Correct answer: A. Long-acting morphine.
This patient has chronic, progressive metastatic cancer-induced pain that is not alleviated by standard short-term pain management. He requires high-dose, escalating, long-acting narcotic analgesia, and in this setting, morphine would be appropriate.
There is no evidence that any long-acting narcotic is better than another such agent. In particular, oxycodone has an efficacy similar to that of morphine and is appropriate for use in patients with cancer-related pain.
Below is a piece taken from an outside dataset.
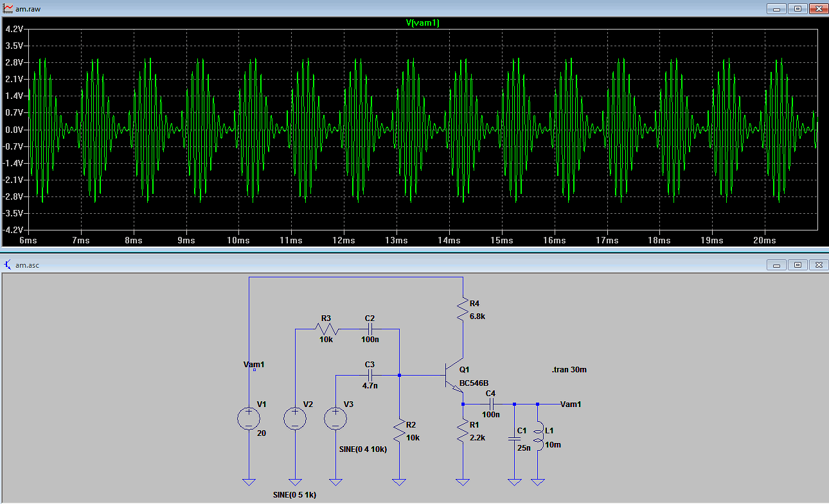
Task: Click the .tran 30m simulation directive
Action: (x=569, y=370)
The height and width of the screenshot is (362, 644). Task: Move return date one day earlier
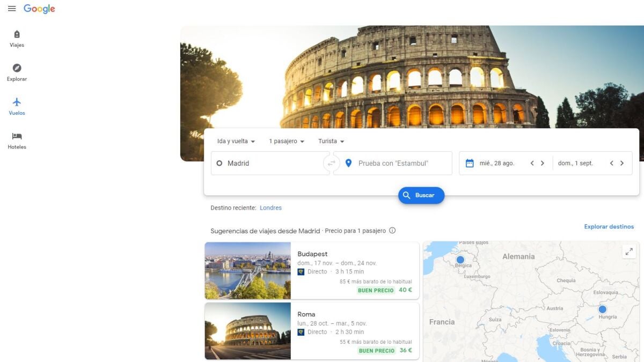tap(611, 163)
However, oxycodone is considerably more expensive than morphine, and because there is no evidence of its improved efficacy or a better side effect profile compared with morphine, it would be appropriate to first use the lowest-cost alternative of agents with comparable efficacy.
Transdermal fentanyl is also a useful long-acting narcotic but is considerably more expensive than long-acting morphine and is often used in patients who have limitations on oral intake or intolerance to other long-acting narcotics.
Duloxetine is a new antidepressant drug with an approved indication for some chronic pain syndromes but would not be an appropriate alternative to long-acting narcotic analgesia for the treatment of severe, progressive, cancer-related pain.
Methadone is another effective long-acting narcotic that is comparable in cost and efficacy to morphine and, therefore, would be an appropriate cost-effective alternative.
- Patients with progressive pain that ceases to respond to short-term pain management may require high-dose, escalating, long-acting narcotic analgesia.